Which does nothing but further fuel the fire. This means that there is yet one more adversary capable of stealing mass-destruction cyber-tools from the US, and they’ve just proven their mettle.
In fact, Symantec found out that these Chinese state-sponsored hackers got their hands on a couple of the hacking tools even before the Shadow Brokers made their grand entrance. And over the last decade, many American intelligence agencies have had their cyber-guns stolen by criminal groups or other countries.
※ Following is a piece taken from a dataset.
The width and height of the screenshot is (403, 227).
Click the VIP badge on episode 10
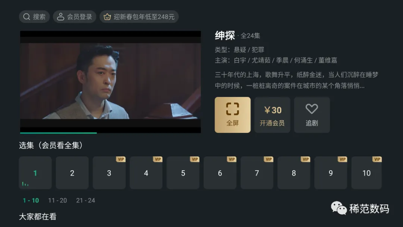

In this particular case, Symantec researchers have found out that once the Chinese obtained NSA’s malware, they started putting it to good use. As such, they managed to infiltrate a couple of scientific research organizations, educational institutions, and the computer networks of one American government ally.
All these cyber-incursions took place in Belgium, Luxembourg, Vietnam, the Philippines, and Hong Kong. The attack on a major telecommunications network quite probably gave the hackers access to thousands of other private companies.
The code names for private Chinese hacking contractors is Buckeye, and Buckeye was found to be responsible for these recent attacks. They are also referred to as APT3, meaning Advanced Persistent Threat.
Back in 2017, the Justice Department publicly announced the impeachment of three Chinese hackers from the Buckeye group. Officially, things weren’t very specific on their international affiliation but a number of independent researchers found out that the group had a contract with the Chinese Ministry of State Security.
This is nothing new. In fact, in 2016, Chinese hackers were already running about, guns blazing, using the repurposed forms of the NSA tools, Eternal Synergy, and Double Pulsar. Five months later and the Shadow Brokers set loose the radioactive malware samples stolen from the NSA, which culminated in the massive collection of NSA exploits released in April 2017.
Symantec researchers theorize that the reason for China’s apparent neutrality in the wake of this attack is because they fear the US might have developed countermeasures against their own attacks. And they don’t want to openly reveal that they have knowingly stolen American tools unless they have a good reason to.
This potentially-crippling scenario should have been prevented by the Vulnerabilities Equities Process, a White House program implemented back during the Obama administration. Presumably, they were supposed to weigh the pros and cons of keeping the vulnerabilities stockpiled a secret, against the very poignant risk of having them hijacked by enemies like China and repurposed as weapons of wanton destruction.
With the Shadow Broker’s recent releases and attacks, NSA was forced to hire Microsoft to patch their vulnerabilities, and they also had to shut down two counterterrorism operations.
Whether this is still the Buckeye group acting up, despite their sudden disappearance from the world scene when their members were indicted, remains to be seen. They might have handed over the NSA tools to other groups since Europe and Asia have been attacked the last September.
We’ll be keeping an eye on the situation. The entire world will, in fact.